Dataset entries

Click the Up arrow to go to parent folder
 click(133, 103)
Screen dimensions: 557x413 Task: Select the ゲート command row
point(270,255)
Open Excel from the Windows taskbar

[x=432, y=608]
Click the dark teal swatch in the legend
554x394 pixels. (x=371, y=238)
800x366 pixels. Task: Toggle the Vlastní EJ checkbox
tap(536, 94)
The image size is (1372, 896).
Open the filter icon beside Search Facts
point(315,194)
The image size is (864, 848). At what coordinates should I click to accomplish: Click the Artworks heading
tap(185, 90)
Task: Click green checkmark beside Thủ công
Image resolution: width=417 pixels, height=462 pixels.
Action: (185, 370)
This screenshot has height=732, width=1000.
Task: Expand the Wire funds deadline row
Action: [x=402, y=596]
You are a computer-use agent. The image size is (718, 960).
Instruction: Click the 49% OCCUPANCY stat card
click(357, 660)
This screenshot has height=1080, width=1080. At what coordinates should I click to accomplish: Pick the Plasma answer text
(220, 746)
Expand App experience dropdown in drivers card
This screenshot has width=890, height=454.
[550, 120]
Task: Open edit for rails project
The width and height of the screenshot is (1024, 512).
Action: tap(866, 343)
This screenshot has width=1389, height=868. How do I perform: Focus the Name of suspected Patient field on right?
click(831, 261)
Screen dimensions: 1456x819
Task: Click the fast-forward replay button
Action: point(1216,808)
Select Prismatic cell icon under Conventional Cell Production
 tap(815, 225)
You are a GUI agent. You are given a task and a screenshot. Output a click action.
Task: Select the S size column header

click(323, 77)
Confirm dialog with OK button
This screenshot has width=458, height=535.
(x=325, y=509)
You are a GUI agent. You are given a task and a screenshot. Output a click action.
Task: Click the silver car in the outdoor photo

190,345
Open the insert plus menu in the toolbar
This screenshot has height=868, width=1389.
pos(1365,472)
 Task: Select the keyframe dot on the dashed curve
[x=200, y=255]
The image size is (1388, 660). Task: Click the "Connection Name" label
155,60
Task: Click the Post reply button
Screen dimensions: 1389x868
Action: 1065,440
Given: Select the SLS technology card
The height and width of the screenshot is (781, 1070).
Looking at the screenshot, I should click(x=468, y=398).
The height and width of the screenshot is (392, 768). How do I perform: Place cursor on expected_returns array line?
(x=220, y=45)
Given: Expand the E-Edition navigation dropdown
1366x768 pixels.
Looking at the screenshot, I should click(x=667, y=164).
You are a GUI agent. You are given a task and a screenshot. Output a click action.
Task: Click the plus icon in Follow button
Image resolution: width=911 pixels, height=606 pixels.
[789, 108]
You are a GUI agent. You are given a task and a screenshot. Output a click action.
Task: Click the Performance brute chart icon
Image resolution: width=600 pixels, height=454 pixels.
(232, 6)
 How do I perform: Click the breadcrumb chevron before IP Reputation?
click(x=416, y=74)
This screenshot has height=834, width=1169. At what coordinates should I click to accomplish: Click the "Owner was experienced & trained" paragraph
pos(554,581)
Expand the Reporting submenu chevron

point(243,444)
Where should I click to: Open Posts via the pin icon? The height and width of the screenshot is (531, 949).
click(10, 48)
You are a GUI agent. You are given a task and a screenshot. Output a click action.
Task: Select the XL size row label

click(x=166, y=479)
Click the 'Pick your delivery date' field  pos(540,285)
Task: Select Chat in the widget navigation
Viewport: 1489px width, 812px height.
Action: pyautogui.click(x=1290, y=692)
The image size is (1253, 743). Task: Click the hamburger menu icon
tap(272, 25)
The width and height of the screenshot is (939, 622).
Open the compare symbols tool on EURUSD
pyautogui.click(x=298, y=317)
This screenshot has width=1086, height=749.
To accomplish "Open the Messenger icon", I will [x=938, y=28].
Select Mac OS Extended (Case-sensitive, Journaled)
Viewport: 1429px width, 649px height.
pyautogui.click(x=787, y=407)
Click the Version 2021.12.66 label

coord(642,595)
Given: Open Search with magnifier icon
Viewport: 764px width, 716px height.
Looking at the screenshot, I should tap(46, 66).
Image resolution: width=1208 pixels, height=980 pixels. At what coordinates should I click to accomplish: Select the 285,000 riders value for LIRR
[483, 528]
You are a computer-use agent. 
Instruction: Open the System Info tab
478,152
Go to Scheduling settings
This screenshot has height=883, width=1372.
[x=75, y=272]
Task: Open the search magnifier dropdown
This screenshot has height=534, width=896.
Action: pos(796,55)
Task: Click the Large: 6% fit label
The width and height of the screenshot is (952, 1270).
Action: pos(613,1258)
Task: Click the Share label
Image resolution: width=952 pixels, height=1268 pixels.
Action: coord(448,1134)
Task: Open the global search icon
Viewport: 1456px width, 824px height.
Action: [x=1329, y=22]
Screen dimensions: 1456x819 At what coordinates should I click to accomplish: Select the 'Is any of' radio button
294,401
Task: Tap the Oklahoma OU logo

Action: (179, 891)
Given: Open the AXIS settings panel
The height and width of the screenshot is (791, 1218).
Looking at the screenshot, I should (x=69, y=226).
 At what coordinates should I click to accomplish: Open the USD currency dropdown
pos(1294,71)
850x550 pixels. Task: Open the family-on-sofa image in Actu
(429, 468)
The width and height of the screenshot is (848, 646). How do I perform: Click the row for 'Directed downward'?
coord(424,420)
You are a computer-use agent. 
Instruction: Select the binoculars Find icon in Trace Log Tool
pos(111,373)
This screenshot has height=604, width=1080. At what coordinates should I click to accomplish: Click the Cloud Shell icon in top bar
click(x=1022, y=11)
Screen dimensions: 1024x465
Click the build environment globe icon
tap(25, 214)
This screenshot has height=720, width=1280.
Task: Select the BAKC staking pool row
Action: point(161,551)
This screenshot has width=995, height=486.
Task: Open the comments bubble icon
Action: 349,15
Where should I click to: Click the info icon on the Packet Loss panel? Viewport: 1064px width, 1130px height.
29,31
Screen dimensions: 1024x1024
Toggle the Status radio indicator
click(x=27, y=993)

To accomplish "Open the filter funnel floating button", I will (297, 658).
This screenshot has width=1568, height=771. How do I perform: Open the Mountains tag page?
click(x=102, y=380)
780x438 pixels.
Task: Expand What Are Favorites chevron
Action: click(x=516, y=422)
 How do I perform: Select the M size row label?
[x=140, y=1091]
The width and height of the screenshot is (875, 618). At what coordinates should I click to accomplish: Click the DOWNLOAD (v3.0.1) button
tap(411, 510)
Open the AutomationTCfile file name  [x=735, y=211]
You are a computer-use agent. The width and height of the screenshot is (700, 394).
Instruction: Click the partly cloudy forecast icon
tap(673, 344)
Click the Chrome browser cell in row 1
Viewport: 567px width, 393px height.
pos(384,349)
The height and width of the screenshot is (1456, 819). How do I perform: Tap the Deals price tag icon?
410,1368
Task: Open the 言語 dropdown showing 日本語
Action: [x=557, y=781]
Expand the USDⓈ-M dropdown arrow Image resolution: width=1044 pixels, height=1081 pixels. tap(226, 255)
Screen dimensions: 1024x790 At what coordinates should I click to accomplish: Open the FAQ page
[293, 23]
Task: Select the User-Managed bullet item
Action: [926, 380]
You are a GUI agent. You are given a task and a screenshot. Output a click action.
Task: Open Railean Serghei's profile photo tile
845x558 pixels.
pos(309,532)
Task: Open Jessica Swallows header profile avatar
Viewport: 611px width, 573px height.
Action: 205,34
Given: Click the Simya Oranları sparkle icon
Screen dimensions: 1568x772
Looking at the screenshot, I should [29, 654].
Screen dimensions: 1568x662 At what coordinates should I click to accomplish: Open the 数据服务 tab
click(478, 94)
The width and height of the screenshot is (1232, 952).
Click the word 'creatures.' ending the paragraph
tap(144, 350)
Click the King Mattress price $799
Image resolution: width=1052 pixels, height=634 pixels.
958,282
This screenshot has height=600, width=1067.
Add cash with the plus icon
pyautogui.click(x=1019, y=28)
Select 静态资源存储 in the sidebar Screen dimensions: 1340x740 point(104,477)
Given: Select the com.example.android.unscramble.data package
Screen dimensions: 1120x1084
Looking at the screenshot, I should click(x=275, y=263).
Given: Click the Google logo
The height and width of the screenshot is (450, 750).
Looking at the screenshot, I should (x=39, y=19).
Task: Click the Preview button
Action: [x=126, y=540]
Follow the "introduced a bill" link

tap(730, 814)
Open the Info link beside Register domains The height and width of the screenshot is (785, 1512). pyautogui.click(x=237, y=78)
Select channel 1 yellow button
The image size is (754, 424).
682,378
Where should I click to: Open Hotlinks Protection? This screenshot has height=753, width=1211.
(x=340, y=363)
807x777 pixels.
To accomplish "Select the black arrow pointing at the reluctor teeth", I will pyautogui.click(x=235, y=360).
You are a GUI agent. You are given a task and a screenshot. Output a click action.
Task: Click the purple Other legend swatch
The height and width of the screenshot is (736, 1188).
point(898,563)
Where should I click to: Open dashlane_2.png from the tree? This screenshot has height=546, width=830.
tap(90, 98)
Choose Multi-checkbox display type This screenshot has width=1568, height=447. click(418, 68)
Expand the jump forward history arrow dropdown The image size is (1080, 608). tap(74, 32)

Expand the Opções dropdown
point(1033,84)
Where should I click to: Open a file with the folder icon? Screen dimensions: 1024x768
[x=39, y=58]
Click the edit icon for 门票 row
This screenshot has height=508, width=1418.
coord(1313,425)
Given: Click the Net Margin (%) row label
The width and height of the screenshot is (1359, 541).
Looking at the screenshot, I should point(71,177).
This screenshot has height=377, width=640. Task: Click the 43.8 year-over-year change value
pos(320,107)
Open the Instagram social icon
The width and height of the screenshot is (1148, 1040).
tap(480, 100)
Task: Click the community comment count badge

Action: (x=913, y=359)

PROBLEM STATEMENT
Copy the records above from their first line up to and including the line with "point(315,194)", putting "funnel icon" in place of "filter icon" and keeping everything else the same.

RESPONSE TO THIS EXERCISE
Click the Up arrow to go to parent folder
 click(133, 103)
Screen dimensions: 557x413 Task: Select the ゲート command row
point(270,255)
Open Excel from the Windows taskbar

[x=432, y=608]
Click the dark teal swatch in the legend
554x394 pixels. (x=371, y=238)
800x366 pixels. Task: Toggle the Vlastní EJ checkbox
tap(536, 94)
The image size is (1372, 896).
Open the funnel icon beside Search Facts
point(315,194)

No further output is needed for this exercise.